ひどく暑い日だった。バイト先のいけすかない上司に叱られ、死にたさを半笑いでごまかしていた帰り道。ふと、頭の中に何かざわめきのようなものが巣食っているのを感じた。それが悲鳴の群れだと気づいてすぐに、世界は恐怖で黒く崩れた。本を開くと絶叫が頭蓋に響いて全く集中できないし、拾った文字もその意味がわからない。人の話が半分も理解できなくなった。考えることが苦痛に変わり、好奇心は猛毒と化した。料理の味がしなくなった。つらくてだるくて起き上がることさえできなくなった。単位なんてとれるわけがなかったし、バイトはいつの間にかクビになっていた。糸の切れた凧のように這いつくばって、目を閉じて思考を止めて、死にたいとリフレインする声から逃れようとしていた。音楽もテレビの音も、呼吸の音も心音も、すべてが呪詛のように耳障りだった。意味も意思もばらばらになった世界で、なにもしないことだけがどんどん上手くなっていった。
活字中毒と絶え間ない思考、そのふたつをアイデンティティとして抱えて十九年間生きてきたつもりだったのに。こんなものまで壊れるなんて、誰が予想できただろう。学費を払ってもらっているのに、レポートも書けない。インプットもアウトプットもできない大学生にどんな価値があるんだ?こんな状態になってまで、どうしてなおまだ生きているんだ?これから先、ずっとこうかもしれないなあ。考えるたびに肺が詰まって、濁った死の姿を延々と思い浮かべていた。
精神科に行った。「あなたは統合失調症です」処方箋には向精神薬・麻薬との文字が黒く光っていた。もらったばかりの苦い薬を水も買わずに飲み込むと、すぐに気分が晴れやかになった。ちっぽけな錠剤一つでどうにかなるもんなのか。人間の精神ってなんなんだろうな。死にたさは小雨になったが、身体は吐き気を訴えていた。
しかし半年も過ごした頃だろうか。一日二錠の錠剤のおかげか、友達も家族も見捨ててくれなかったおかげか。気がつくと世界は淡く色づいて、意味を再び取り戻していた。犬の散歩に出ると、散り遅れた桜が白く光って青い空に映えていて、きれいだと、思った。今更のように、ずっと俯いて歩いていたんだなと気がついた。

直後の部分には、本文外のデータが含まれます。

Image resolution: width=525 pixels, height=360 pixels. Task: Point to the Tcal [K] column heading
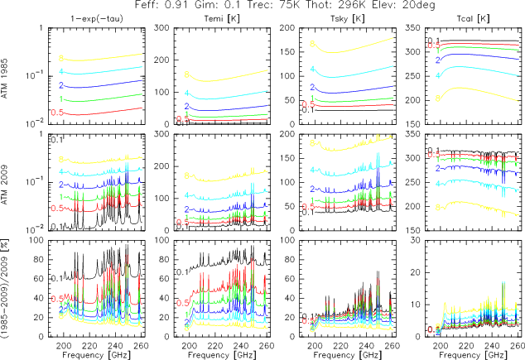pyautogui.click(x=453, y=17)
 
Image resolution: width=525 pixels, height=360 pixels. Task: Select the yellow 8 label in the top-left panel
pyautogui.click(x=61, y=58)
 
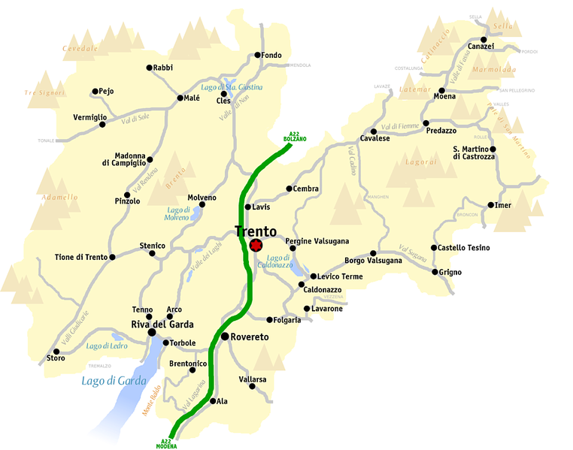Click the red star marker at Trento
click(256, 245)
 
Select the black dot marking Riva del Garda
click(152, 331)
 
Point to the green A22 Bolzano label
click(295, 137)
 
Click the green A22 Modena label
click(166, 442)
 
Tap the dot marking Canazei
click(484, 39)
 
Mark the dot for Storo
click(56, 351)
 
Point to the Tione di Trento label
click(81, 257)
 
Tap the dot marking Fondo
click(258, 55)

成人したはいいものの、この一年、本当に何も出来なかった。留年したし、そこで少し延びた人生の猶予期間でさえ、自分は無価値で死ぬべきなんだ、としか考えていなかった。その間の日記は空白で埋まっている。つらかった。けれど、少しだけ学んだことがあった。

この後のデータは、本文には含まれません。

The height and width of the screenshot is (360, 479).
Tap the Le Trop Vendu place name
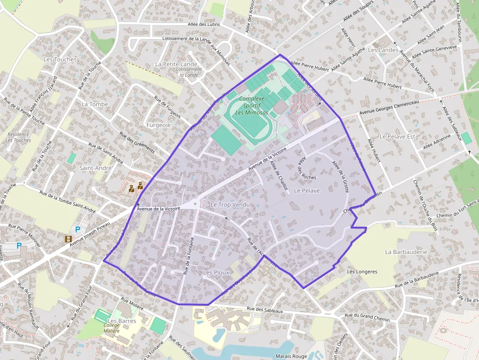click(x=230, y=205)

優しい人でありたいと思っていた。人の気持ちがわかる人でありたいと思っていた。けれど、勉強したくても頭に入らないこと、働きたいのに体が動かないこと、そして自分で自分におまえは無価値だと宣告すること。これがどれだけつらいことなのか、あんな状態に成り下がるまで、理解しようとすらしていなかった。


私は間違っていた。完全に間違っていた。生きる意味が見つからないからって、死ぬ必要なんてなかったのだ。


虚勢だろうと何だろうと、生きてていいんだって言い続けること。誰に何言われようと、自分に価値はあるってことにしておくこと。たぶんそれが、この残酷で碌でもない社会で、狂わないで生きるための前提なんだろう。


そこに根拠はない。でも、根拠がないものを信じている人は意外と多い。愛なんてその最たる例で、あいつの目がきれいだから好きだ、とか、優しいから好きなんだ、なんて宣言をいくつ積み上げたところで、その本当には辿り着けはしない。愛に根拠を求めようとして、どれだけ言葉をひねり出そうと、好きだから好きなんだ!という同語反復の宣言に終わるだろう。
宗教だってそうだ。どの宗教書をめくってみても、そこに書いてあるのは「疑うな」のみ。死後に審判があったりすることの根拠なんて書いてないし、解脱の証拠が耳を揃えて並んでいたりもしない。
根拠がないからって疑うのは簡単だ。愛だって宗教だって、生きてていいってことだって。けれど、こうも思うのだ。根拠がないからこそ、前提たりえるのでは、と。
生きる意味なんてわからないし、答えもきっとないのだろう。それでも、人はそれを求めてしまう。それなしでは生きられないとばかりに。だったら、前提は必要なんじゃないか。考えるよりどころとするために。答えのない問いを生き続けるために。
つまりは、生命は無価値だと信じるのも、なにかあると思い込むのも、どうせどちらも無根拠なのだ。ならば楽しい方を選択しよう。世界はどうしようもないし、人間は時に醜い。それでも、きれいなものはあるんだと、人生に生きる価値はあるんだと、そういうことにしておくのだ。